Forecasters must keep an eye on 100,000 thunderstorms that form in the U.S. each year, of which just 1,000 spawn tornadoes (1 percent). Of those 1,000 tornadoes, just one may reach the intensity of the Moore, Okla. twister (0.01 percent of tornadoes reach level 5 on the 0-5 Enhanced Fujita scale).
Doppler radar has brought about dramatic improvements in tornado detection, but it’s often difficult to ascertain tornado intensity from radar and false alarm rates are high. Radar can detect which storms are spinning, but they can’t affirmatively determine if a tornado is on the ground in most instances (unless there is an obvious debris ball signature). For every four tornado warnings issued in the U.S., only about one actual tornado touches down.
Last year, Capital Weather Gang’s Jack Williams profiled the cutting edge VORTEX2 research program, which is exploring the question why some rotating or “supercell” thunderstorms produce tornadoes and some don’t. Scientists involved with the project, set to finish around 2017, are optimistic it will advance predictions. Williams writes:
Josh Wurman, one of the eight scientists on the VORTEX2 steering committee, says that in addition to increasing the warning time from today’s average of 13 minutes before a tornado hits a particular community to 20 or 30 minutes, VORTEX2 might help push the false alarm rate from the current 70 percent down to 50 percent or lower
Cliff Mass, a professor of atmospheric science at the University of Washington, believes the most promise for gains in tornado prediction lies in powerful supercomputer model simulations, which knowledge gained from projects like VORTEX2 could feed into.
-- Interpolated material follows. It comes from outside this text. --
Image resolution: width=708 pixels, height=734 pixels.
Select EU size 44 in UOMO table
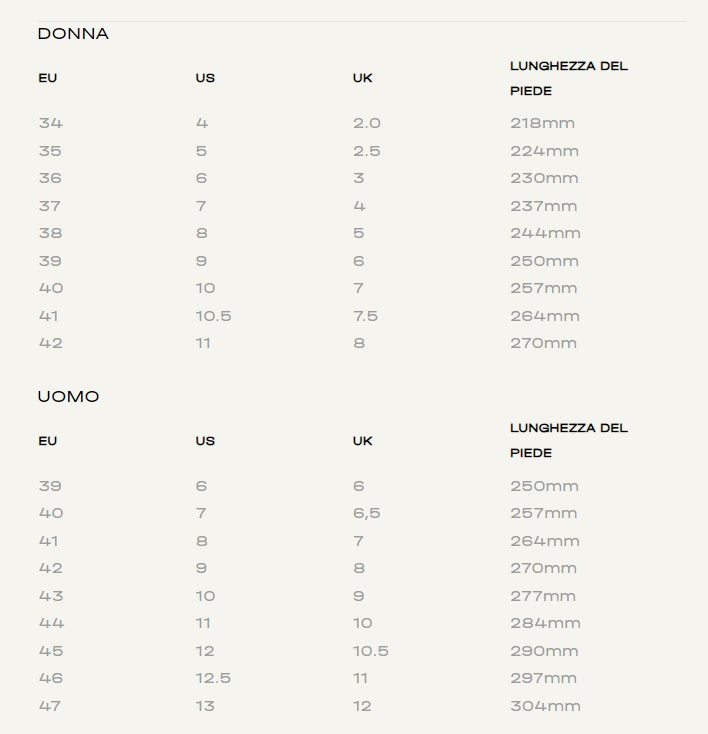[x=50, y=623]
“There IS the potential for major forecasting advances in the period from 1 to roughly 6 hours before the storm, if we can run models with enough resolution and can get enough information to describe the initial 3D atmosphere with lots of detail,” Mass writes in his blog.
Mass concludes: “Skillful 1-6 hr forecasts are potentially achievable since the forecasts are short enough that the growth in forecast error is modest. And a few hour warning of a major storm allows sufficient time to evacuate folks from areas which severe weather is probable.”
As we reported last week, a tenfold boost in the muscle of the National Weather Service’s supercomputers is in the pipeline thanks to an infusion of funds from Hurricane Sandy relief legislation. Louis Uccellini, director of the National Weather Service, said this ramp-up in computer power will enhance the resolution of its so-called “convective allowing models” which simulate thunderstorms.
Irrespective of forecasting improvements, tornadoes will continue to pose major societal challenges in future years and decades. Even if lead times improve dramatically, allowing people to evacuate vulnerable areas, will they heed warnings? What’s an optimal lead time? Is there such thing as too much lead time?
And, of course, even if improved forecasts and warnings help get people out of harm’s way, growing populations, wealth and infrastructure will cause damage costs to escalate when violent tornadoes strike. The NY Times’ Andrew Revkin explores some of these difficult issues in his insightful blog post: A Survival Plan for America’s Tornado Danger Zone
Beyond better forecasts and preparation, is there any legitimate form of weather modification to physically destroy a violent tornado before it strikes?
Lots of schemes have been proposed, but there is no serious strategy for this on the table. Think about it: the Moore, Okla. contained the power of multiple nuclear bombs. Good luck defusing such a monster.